Re: Concurrent access to temporary and persistant storage
by BrowserUk (Patriarch) on Jun 03, 2003 at 18:50 UTC

    Personally I would use threads for this, but if that is a problem, then you might take a look at the forks module.

    It is an emulation of threads and includes an emulation of the threads::shared functionality using sockets.

    I've no idea if this would play well with the forking you already have, but if not, you might be able to steal the sockets implementation it uses to allow processes to share hashes and arrays. Most of the relevant code is in forks::shared module I think.

    I thought it was worth a mention anyway.


    Examine what is said, not who speaks.
    "Efficiency is intelligent laziness." -David Dunham
    "When I'm working on a problem, I never think about beauty. I think only how to solve the problem. But when I have finished, if the solution is not beautiful, I know it is wrong." -Richard Buckminster Fuller


      forks is not portable.

        Of that I am not sure, but I'll take your word for it.

        However, the socket code that underlies the mechanism that allows two or more forked processes to appear to share common hashes and arrays almost certainly is portable to any platform that supports sockets. If the OP has to come up with his own IPC mechanism to allowed multiple processes to share one or more hashes, the code in forks::shared would be a good place to buy wood, rather than having to grow a tree from seed.


        Examine what is said, not who speaks.
        "Efficiency is intelligent laziness." -David Dunham
        "When I'm working on a problem, I never think about beauty. I think only how to solve the problem. But when I have finished, if the solution is not beautiful, I know it is wrong." -Richard Buckminster Fuller


Re: Concurrent access to temporary and persistant storage
by perrin (Chancellor) on Jun 03, 2003 at 20:35 UTC
    If you didn't need persistence, I would point you at IPC:MM, which has unbeatable performance. Since you do need persistence, the best choice is a dbm-based one. You can use either BerkleyDB, which has its own locking system, or MLDBM::Sync which works with all the popular dbms. These are faster than SQLite.

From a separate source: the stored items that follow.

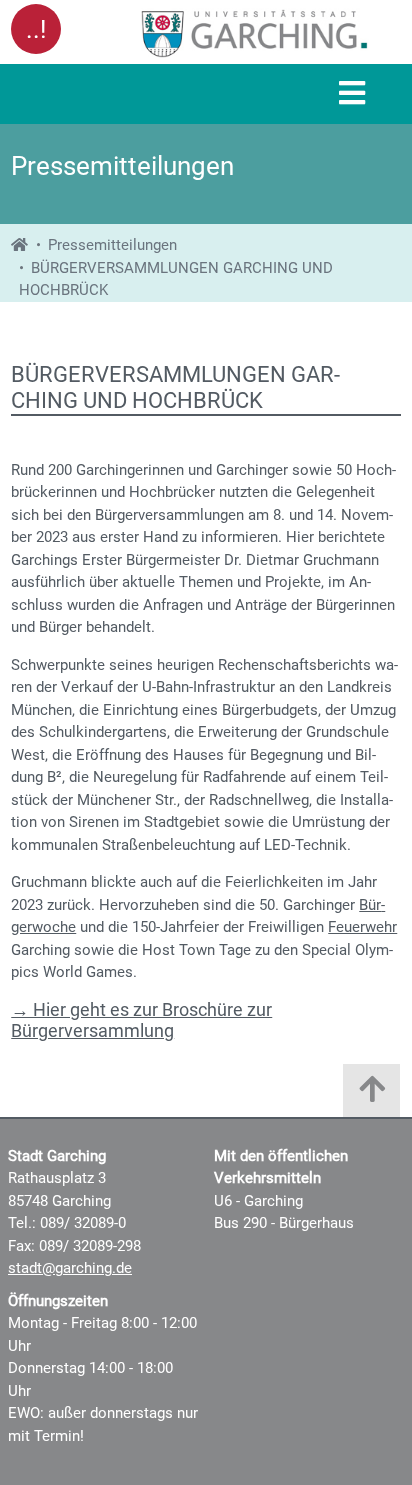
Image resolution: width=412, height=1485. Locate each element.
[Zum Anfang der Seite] (371, 1095)
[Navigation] (352, 94)
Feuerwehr (362, 927)
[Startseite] (19, 245)
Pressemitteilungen (112, 245)
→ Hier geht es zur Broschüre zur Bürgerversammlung (141, 1020)
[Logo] (255, 33)
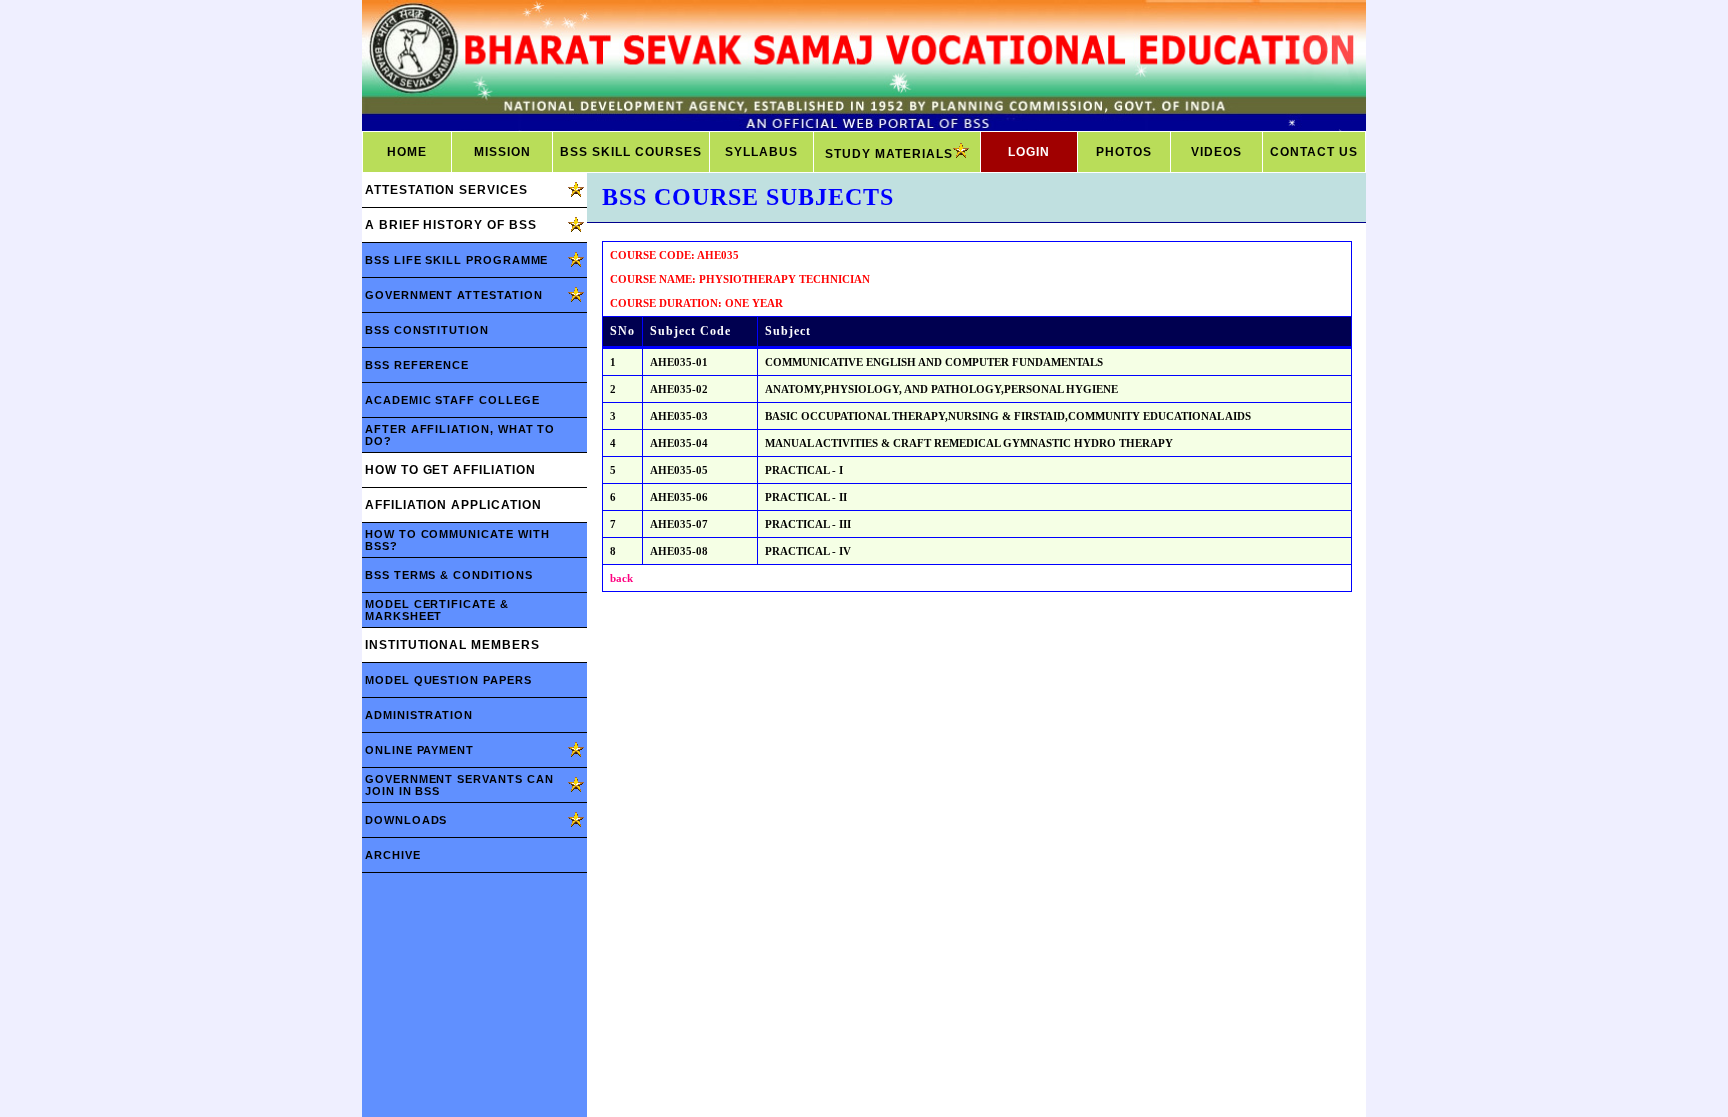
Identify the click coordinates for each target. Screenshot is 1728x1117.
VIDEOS (1216, 152)
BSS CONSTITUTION (427, 330)
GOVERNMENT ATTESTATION (454, 295)
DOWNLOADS (406, 820)
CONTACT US (1314, 152)
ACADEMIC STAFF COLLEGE (452, 400)
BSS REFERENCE (417, 365)
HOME (407, 152)
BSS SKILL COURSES (631, 152)
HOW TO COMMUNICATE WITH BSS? (457, 540)
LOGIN (1029, 152)
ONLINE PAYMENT (419, 750)
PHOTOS (1124, 152)
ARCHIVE (393, 855)
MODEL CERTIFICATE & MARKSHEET (437, 610)
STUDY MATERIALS (889, 154)
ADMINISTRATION (419, 715)
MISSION (502, 152)
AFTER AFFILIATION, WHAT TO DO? (460, 435)
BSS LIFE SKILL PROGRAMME (456, 260)
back (621, 578)
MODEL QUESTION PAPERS (448, 680)
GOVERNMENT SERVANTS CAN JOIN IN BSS (459, 785)
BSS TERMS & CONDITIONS (449, 575)
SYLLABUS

    Of course you can also use MySQL for this and get performance that's good enough for most things.

      If you didn't need persistence, I would point you at IPC:MM, which has unbeatable performance.
      And that would disregard the portability requirement.
      ...These are faster than SQLite.
      But neither speaks SQL. You should only consider SQLite if your aim is to have a RDMS.
        How do you know IPC::MM isn't portable? Ralf Engelschall's mm (which it is based on) was developed to provide portable shared memory for apache.

        hacker is the one who brought up SQLite. I'm just telling him how it performs relative to these other choices.